DIRECTIONS | Every line in the data below that has the word "agent" should be returned.

(Items from a data source)
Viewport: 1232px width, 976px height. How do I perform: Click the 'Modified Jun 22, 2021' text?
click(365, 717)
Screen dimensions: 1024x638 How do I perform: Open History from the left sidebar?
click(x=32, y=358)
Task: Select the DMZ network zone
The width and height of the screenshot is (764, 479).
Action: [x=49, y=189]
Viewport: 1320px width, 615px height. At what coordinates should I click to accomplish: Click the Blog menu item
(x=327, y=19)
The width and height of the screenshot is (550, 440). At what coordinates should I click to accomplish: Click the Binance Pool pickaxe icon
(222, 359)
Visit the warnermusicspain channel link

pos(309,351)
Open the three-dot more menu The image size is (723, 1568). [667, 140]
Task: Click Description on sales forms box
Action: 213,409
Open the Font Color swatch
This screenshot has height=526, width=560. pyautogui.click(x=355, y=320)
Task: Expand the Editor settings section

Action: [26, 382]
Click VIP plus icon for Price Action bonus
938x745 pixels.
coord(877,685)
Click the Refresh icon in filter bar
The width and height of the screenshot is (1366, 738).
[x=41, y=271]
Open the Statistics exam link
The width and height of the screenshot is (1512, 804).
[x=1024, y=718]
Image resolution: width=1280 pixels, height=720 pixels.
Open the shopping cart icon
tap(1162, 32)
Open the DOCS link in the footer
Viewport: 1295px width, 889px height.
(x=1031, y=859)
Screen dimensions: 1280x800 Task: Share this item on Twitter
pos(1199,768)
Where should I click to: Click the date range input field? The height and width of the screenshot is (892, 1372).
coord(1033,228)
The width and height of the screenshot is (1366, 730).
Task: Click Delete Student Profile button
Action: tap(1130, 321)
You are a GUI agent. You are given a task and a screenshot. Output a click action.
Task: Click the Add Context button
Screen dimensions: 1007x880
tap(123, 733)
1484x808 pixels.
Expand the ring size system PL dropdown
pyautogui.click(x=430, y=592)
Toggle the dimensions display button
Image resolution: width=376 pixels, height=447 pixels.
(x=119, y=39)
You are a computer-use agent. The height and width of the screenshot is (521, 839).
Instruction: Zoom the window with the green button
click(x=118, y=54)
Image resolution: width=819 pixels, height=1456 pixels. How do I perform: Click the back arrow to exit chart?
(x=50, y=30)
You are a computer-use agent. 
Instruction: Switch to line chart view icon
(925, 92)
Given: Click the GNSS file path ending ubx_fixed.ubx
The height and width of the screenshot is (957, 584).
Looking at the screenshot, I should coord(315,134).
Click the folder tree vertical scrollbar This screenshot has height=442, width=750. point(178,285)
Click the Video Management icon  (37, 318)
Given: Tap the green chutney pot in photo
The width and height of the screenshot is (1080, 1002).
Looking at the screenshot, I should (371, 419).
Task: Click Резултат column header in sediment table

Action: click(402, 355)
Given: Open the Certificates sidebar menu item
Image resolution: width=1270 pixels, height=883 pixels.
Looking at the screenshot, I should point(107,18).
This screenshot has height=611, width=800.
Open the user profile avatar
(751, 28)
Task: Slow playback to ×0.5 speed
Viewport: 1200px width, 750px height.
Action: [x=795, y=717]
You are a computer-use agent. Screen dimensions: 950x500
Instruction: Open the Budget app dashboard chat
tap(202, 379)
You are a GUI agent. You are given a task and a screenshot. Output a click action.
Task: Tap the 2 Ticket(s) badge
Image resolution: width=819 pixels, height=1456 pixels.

THE ANSWER |
You are a GUI agent. You are given a task and a screenshot. Output a click action.
You are a computer-use agent. The height and width of the screenshot is (521, 839).
You are a computer-use agent. 
You are a computer-use agent. Screen dimensions: 950x500
You are a GUI agent. You are given a task and a screenshot. Output a click action.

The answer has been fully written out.